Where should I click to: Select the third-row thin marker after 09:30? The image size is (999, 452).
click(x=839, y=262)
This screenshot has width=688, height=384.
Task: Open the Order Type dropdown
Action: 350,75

== == ==

- Task to complete -
Please state how many lines in the entries above contain the string "click", where case counts, and reply with the number alone.

- Complete response -
2